Author: Hoang Oanh, Diplomatic Academy of Vietnam
The COVID-19 pandemic is demonstrating that a single disease can cause more catastrophic damage than wars and conflicts. The crisis makes it painfully clear that a transnational threat requires a transnational response. But international cooperation has been mostly limited to the sharing of medical equipment and expertise. Multilateral efforts have been impeded by the return of nationalism and great power rivalry.
In today’s integrated world, uncoordinated unilateral responses will not stop the spread of a pathogen. Lessons from previous pandemics have underscored the need for multilateralism. SARS was a ‘wake-up call’, demanding intensive international cooperation and prompting the international community to take collective responsibility and implement the revised International Health Regulations (IHR) in 2005. The eradication of Ebola emphasised the need for enhancing coordinated multilateral containment efforts.
Pandemics not only inflict catastrophic human losses but also exert serious economic and social impacts. Expert assessments expect that the world is heading towards ‘the deepest global recession in history’ and only ‘cohesive multilateral cooperation’ can rescue the global economy. Effective multilateral food distribution mechanisms are crucial as millions are facing hunger, even when the world currently has enough food stocks. While necessary multilateral frameworks exist, their performance has been undermined by unilateral behaviour, especially by the big powers.
The World Health Organization (WHO) has faced fierce criticism for failing to show leadership as countries ignore itspandemic plan. The criticism the WHO has faced exposes the problems of current governance on global issues. It has been argued that the WHO was intentionally formed as a weak intergovernmental institution with little authority. Even the legally binding IHR does not have an enforcement mechanism. It is mostly staffed with scientists and technicians who lack the necessary political skills to strike a balance between its mission on global health and political realities.

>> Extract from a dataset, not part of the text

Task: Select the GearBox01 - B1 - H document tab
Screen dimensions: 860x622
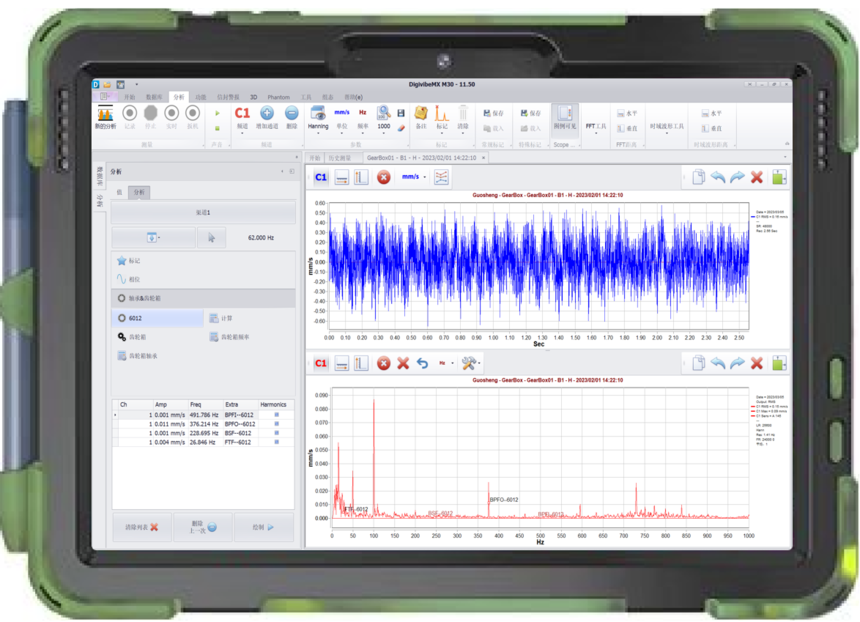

Similar to climate change, public health has always had an uneasy relationship with politics. But the intensifying US–China rivalry, which has been likened to a new Cold War, is pushing the WHO into unchartered waters where it is paralysed by the political game of great power politics and is now under attack by its biggest donor. Its credibility and competence are questioned, its General Director called to resign and its existence threatened by US President Donald Trump’s decision to withdraw funding and consider creating an alternative institution.

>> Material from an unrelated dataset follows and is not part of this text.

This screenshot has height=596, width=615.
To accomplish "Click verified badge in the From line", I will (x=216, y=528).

Lessons should be learned from the WHO’s underperformance. Its inability to ensure a transparent and accountable handling of the outbreak in China has undermined its credibility and integrity. Its stance on travel restrictions reflects inflexibility when scientific research has shown the partial effectiveness of the measure in delaying crisis.

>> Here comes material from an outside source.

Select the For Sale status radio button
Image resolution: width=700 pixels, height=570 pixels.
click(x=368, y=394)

But the WHO still has a crucial role to play in monitoring public health risks, setting health standards and guidelines, and coordinating international responses when other parts of the world with weaker public health capacities are bracing for the worst. The WHO has also played a role in promoting a global commitment to accessible SARS-CoV-2 vaccines and warding off monopolising efforts by individual countries and private firms.
Other leading global institutions like the United Nations Security Council (UNSC), G20 and G7 also fell short of expectations due to US–China frictions. The missing role of the UNSC reflects the extent to which the US–China competition is defining the current world. Four months after the outbreak started, efforts to bring the issue to the UNSC were obstructed by a fight over the coronavirus narrative between the United States and China.
China, joined by Russia and South Africa, rejected the engagement of the UNSC, arguing that the pandemic is irrelevant to global peace and security while the United States held steadfast against China on the origin and naming of the virus. The first online discussion took place on 9 April 2020 at the request of nine non-permanent members but failed to produce any concrete outcomes.
The fact that the UNSC took an active role during the Ebola outbreak in 2014 invalidates the disengagement argument. As the COVID-19 death toll far surpasses that of Ebola and continues to rise rapidly, posing possible dual crises to many vulnerable communities, internal divisions and inaction will not only produce dreadful consequences but also damage the UN’s very justification for existence.
The US–China row over the WHO has also spilled over into the G20 and G7. The G7 leaders’ teleconference failed to produce a joint statement because of US insistence on naming the virus the ‘Wuhan virus’. G20 leaders committed to injecting over US$5 trillion into the global economy to minimise the impact of the pandemic but failed to issue a cohesive action plan. The US–China dispute also led to a cancellation of the second virtual summit, which will undermine joint efforts to tackle the health and economic crises.
Through COVID-19, we have paid a great price to learn that a unilateral approach is no cure for a transnational threat. While the pandemic exposes the shortcomings of current global governance institutions and reforms are needed, the immediate focus should be on joint efforts to contain the spread of COVID-19 and deal with its economic and social fallouts. A stronger commitment to multilateralism must be retained as acting selfishly will bring consequences that cannot be undone.